Gene expression analysis of substantia nigra from PD patients has identified numerous differentially expressed genes (DEGs) involved in cellular pathways such as mitochondrial function, synapse organization, and macroautophagy. However, how changes in gene expression are regulated remains unknown. ATF4 is a stress-responsive, obligate heterodimeric transcription factor (TF) that has been implicated in PD. Most studies of the role of TFs in disease have focused on identifying changes in TF expression level and correlating that with function. However, we hypothesized that changes in heterodimerization patterns could also result in disease-specific transcriptional deregulation. This project has focused on understanding how ATF4 transcription factor heterodimeric complexes affect PD pathogenesis by altering gene expression.

We focused primarily on a novel TF heterodimer consisting of ATF4 and another stress-responsive TF, CREB3L2. We developed an innovative molecular technique called ChIPmera to identify a large dataset consisting of all possible transcriptional targets of this complex and then compared this dataset with a PD patient-derived gene expression dataset to identify a network of PD-associated DEGs that are also potential targets of the ATF4-CREB3L2 complex.
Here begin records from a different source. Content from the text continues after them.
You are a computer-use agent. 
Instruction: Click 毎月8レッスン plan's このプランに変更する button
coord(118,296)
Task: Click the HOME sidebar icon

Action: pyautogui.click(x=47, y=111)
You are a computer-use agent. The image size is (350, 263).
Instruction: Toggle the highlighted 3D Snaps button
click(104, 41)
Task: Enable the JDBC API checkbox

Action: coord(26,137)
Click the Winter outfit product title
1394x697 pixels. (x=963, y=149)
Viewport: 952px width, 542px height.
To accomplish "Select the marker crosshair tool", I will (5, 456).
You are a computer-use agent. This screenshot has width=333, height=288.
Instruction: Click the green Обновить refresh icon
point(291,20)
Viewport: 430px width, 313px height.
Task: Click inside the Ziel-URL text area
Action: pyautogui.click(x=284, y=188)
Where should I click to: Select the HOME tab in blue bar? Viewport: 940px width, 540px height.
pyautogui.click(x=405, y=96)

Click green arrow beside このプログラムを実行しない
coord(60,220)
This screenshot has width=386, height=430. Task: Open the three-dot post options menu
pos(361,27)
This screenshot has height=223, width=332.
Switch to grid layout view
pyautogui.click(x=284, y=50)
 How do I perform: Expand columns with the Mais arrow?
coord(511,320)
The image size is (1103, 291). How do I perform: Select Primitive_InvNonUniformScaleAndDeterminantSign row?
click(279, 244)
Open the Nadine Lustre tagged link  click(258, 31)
Network analysis was performed to identify cellular pathways whose dysregulation in PD may be mediated by this ATF4 heterodimeric complex.

We identified 255 genes that are both dysregulated in PD and potential transcriptional targets of the ATF4-CREB3L2 TF complex. Network and functional enrichment analysis of these genes identified several clusters associated with different cellular pathways, including those well-known to be dysregulated in PD, such as mitochondrion organization, and less well-studied pathways such as RNA splicing.

These results demonstrate a novel approach for dissecting the link between specific TF complexes, differential gene expression, and cellular dysfunction in PD.